_Problem description:_ Return every line of the listing below that contains the word "dropdown", treating uppercase and lowercase letters as different.

_Records from a dataset:_
++++
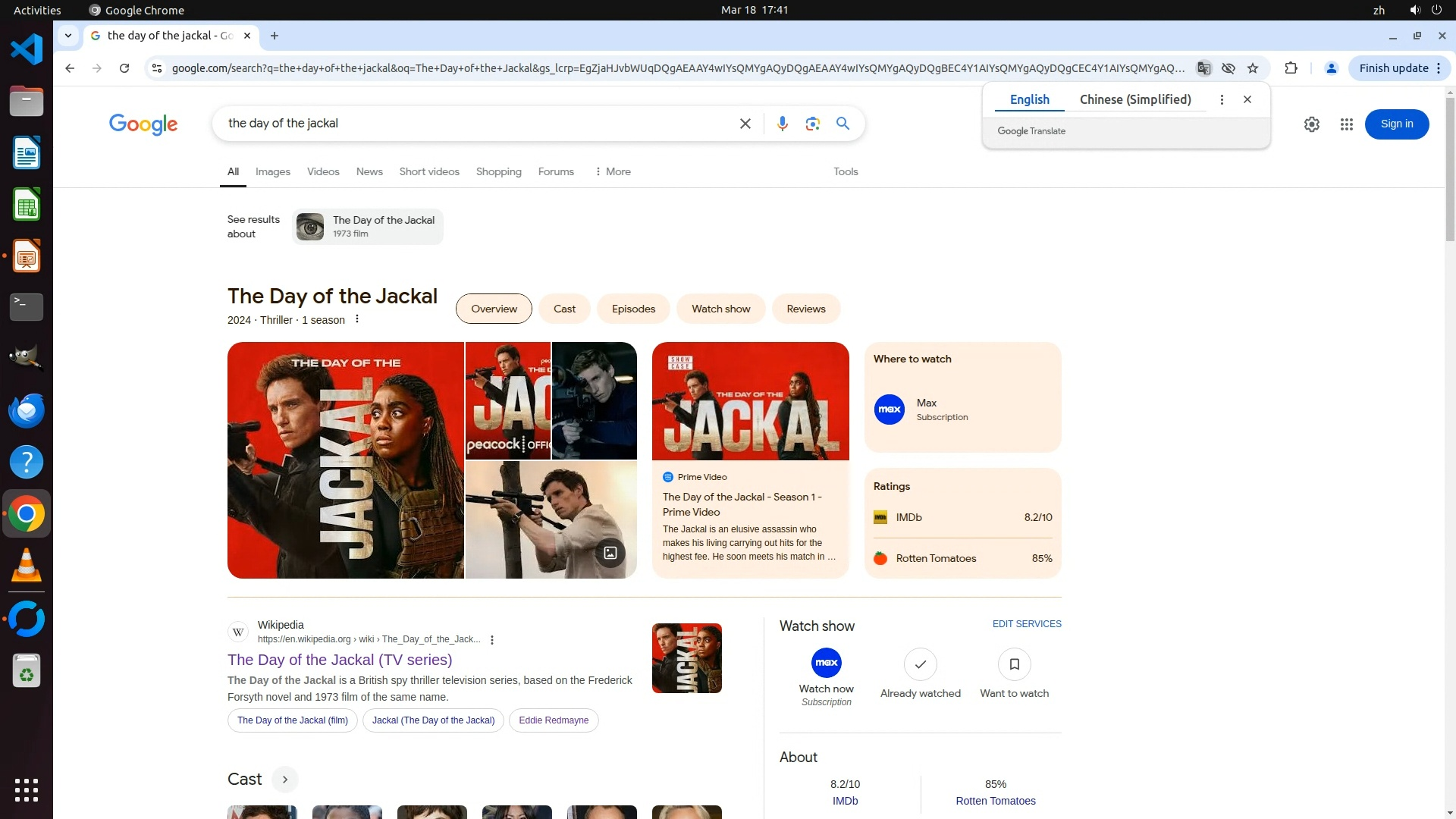The width and height of the screenshot is (1456, 819).
Task: Open Wikipedia link The Day of the Jackal (TV series)
Action: (x=340, y=660)
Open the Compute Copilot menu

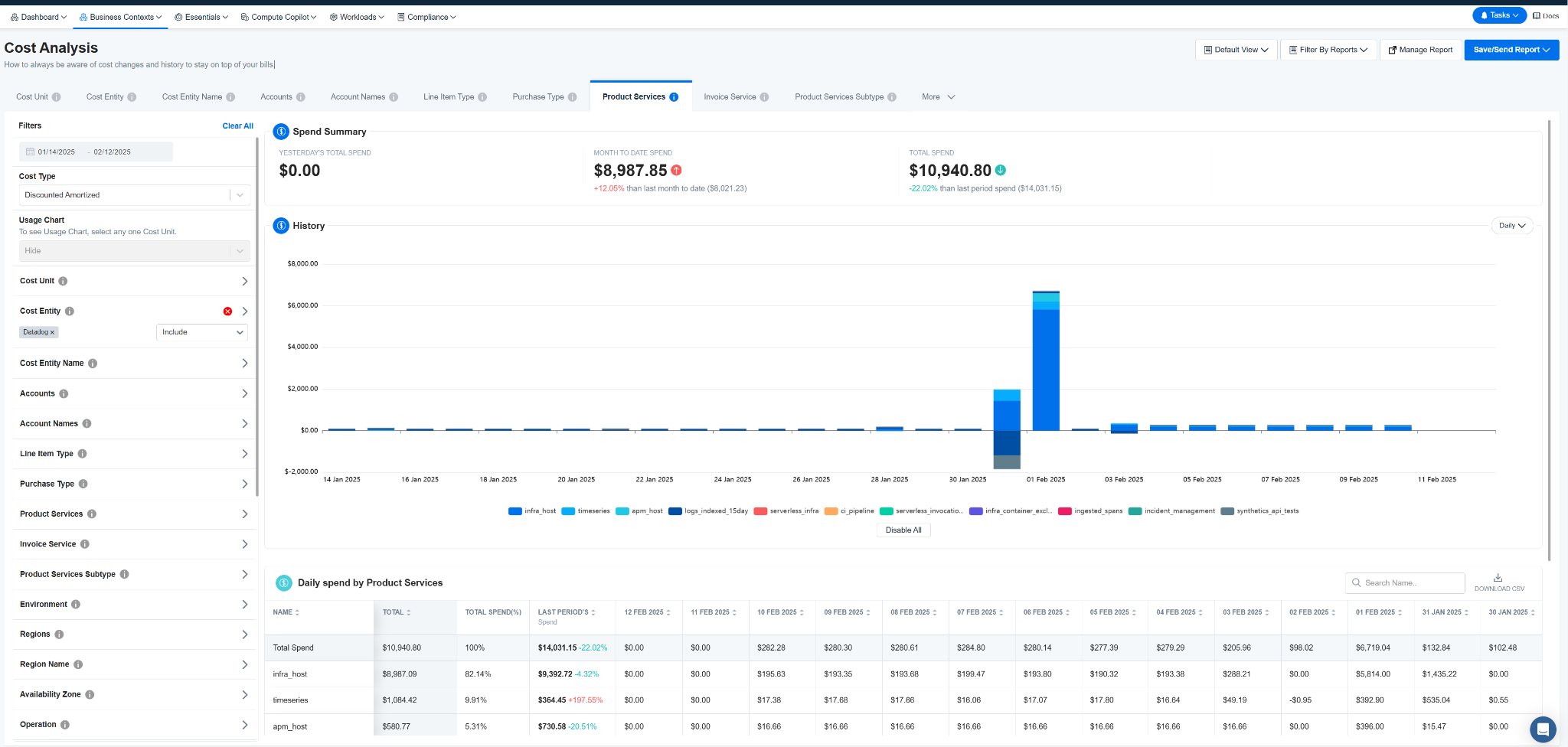pos(279,17)
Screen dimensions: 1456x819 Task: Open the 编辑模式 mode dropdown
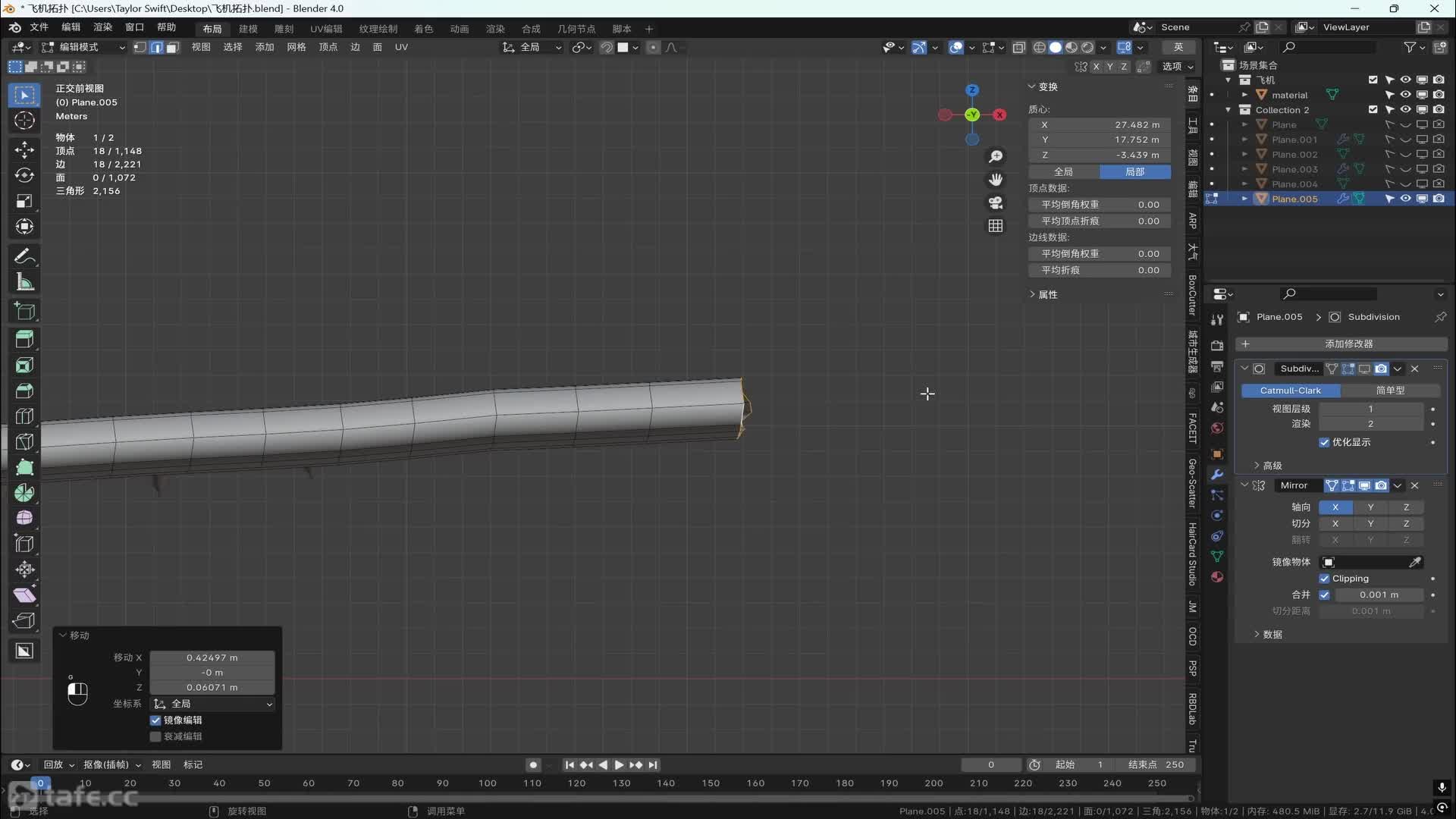coord(83,47)
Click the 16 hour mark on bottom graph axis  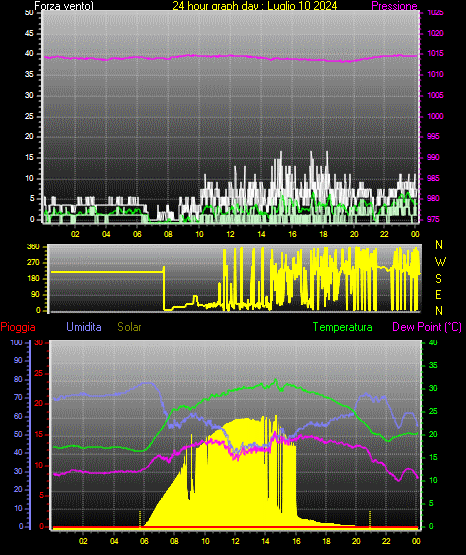pyautogui.click(x=296, y=541)
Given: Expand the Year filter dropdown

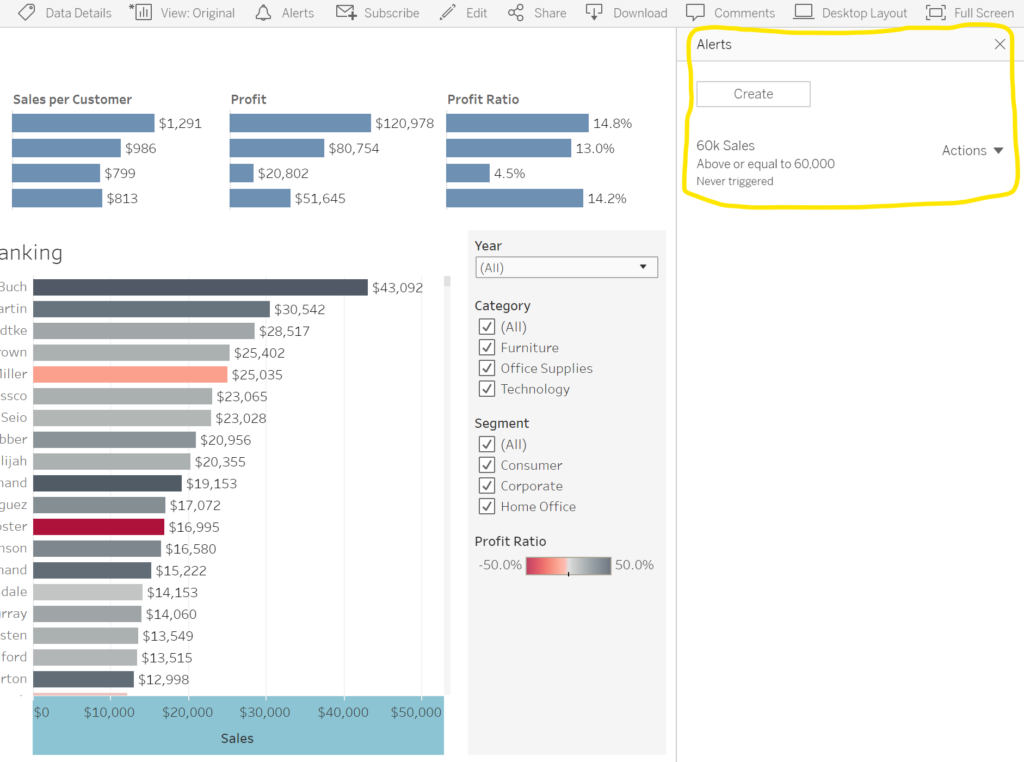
++++
_Written response:_
Screen dimensions: 1456x819 Task: Open the 编辑模式 mode dropdown
Given: Expand the Year filter dropdown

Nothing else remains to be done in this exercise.